Highlight from the Print Study Room

This week at the BYU Museum of Art, a selection of prints by Albrecht Dürer are on display in the Print Study Room, from 10 AM – 4 PM, Monday – Friday. Today we explore one of these prints on display.

Albrecht Durer, "Christ Taking Leave of His Mother"

Albrecht Dürer (1471-1528), “Christ Taking Leave of His Mother (The Life of the Virgin),” c.1507, woodcut, 11 11/16 x 8 3/16 inches. Brigham Young University Museum of Art, purchase/gift of the Mahonri M. Young Estate.

Although this scene of Christ taking leave of his mother took place in first century Palestine, Dürer has taken the liberty of dressing Mary’s attendants in contemporary fashionable headdresses.

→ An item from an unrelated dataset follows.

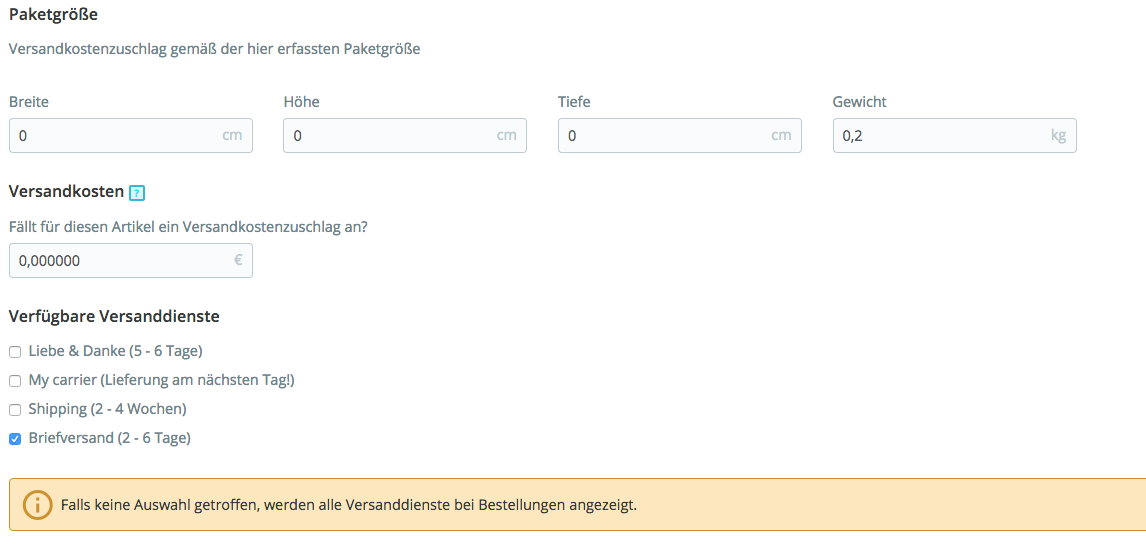Uncheck the Briefversand checkbox
The width and height of the screenshot is (1146, 556).
point(15,439)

Additionally, a Germanic castle complex occupies the background. Such anachronisms were an intentional move on the part of many Northern Renaissance artists to help viewers connect with these narratives and make them feel familiar to the viewers.

Artists of the Renaissance sought to fool the eye by making a two-dimensional surface appear as a window on the three-dimensional world. They strove to portray real anatomy, real clothing, and place them in real settings, moving away from the other-worldly scenes of the centuries before. The Northern countries were particularly known for the production of textiles, which may explain the overabundance of drapery in Mary’s dress and Christ’s robes.